Quite a ride for someone who was just hoping to be on the varsity for his senior year.

“Coach Hall does evaluations after every summer telling each player where they are at and where they need to get better,” Ball said about his high school coach. “He ranks everything from one to five with five being you should be a major league player and one meaning you’re really struggling and it will be tough to make the team. I had a four in speed but everything else was a one or two.

“But that just made me feel that I have to work harder to make the team. It’s all translated out well.”

Hall, a member of the Ohio High School Baseball Coaches Association Hall of Fame, admits to being impressed with the improvement that Ball has made.
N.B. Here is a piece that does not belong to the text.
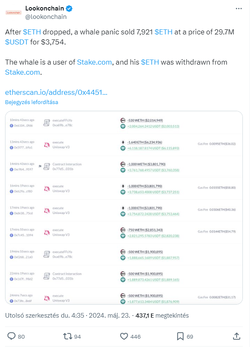Repost the tweet via retweet icon

[x=67, y=337]
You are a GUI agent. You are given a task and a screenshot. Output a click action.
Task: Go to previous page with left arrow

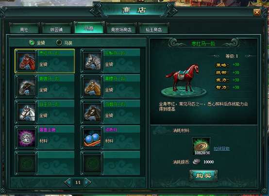pyautogui.click(x=68, y=182)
“He struggled for three years,” Hall said of Ball. “He’s always had the physical tools, it’s just been a matter of putting it together mentally. He’s done a 180. He couldn’t throw strikes last year and this year he’s handling tough situations.

“Some players are late bloomers,” Hall continued. “Some can walk in as a freshman and play and for some it’s a process. He’s not the first and he won’t be the last. It says something about his character, not wanting to give up. It’s a great attribute to have.”
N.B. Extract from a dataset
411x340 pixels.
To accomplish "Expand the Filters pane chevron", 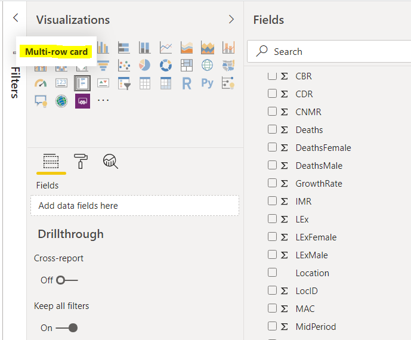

While Ball has committed to college, Borer is still in the recruiting process. His recent performance has just added to those showing an interest in the potential two-way prospect.

“Most of those that have been in contact wrote me a note and said congratulations,” Borer said of the response he has received since the four-homer game. “It also peaked the interest of a few new ones.”

Where Borer ends up is still unknown.

“It’s going well right now,” explained Borer, a shortstop as well as pitcher. “I’m not saying who exactly until I announce it, but it’s moving along pretty well. I’m not sure of a timeline, but I definitely think it will be before the end of the year.”

As for the prospects of pitching or playing in the field, Borer is open to either.

“It’s different with each school,” Borer said. “I’m open for both, or just hitting or being a PO. Whatever they want, I’m okay with.”

That decision, however, is far away at the present time. For now, Borer was happy to enjoy helping his team win another game while staying atop the Northern Lakes League standings.

“I congratulated Nate and he did the same,” Borer said. “We’re pretty good friends and excited for each other. We’re both looking to keep it up. Right now we’re one-two in the league in hitting. We’re always competing but it’s friendly competition. We’re pushing each other to be better.”

Sharing those shining moments with family brought even more enjoyment. That was the case for Borer in meeting up with his parents following the game.

“What a great moment,” Borer said. “We’ve been through a lot together and they’re so proud of how far I’ve come. I don’t remember what was said, they both just hugged me pretty hard. What a moment that was.”

Everybody that witnessed the game said the same thing.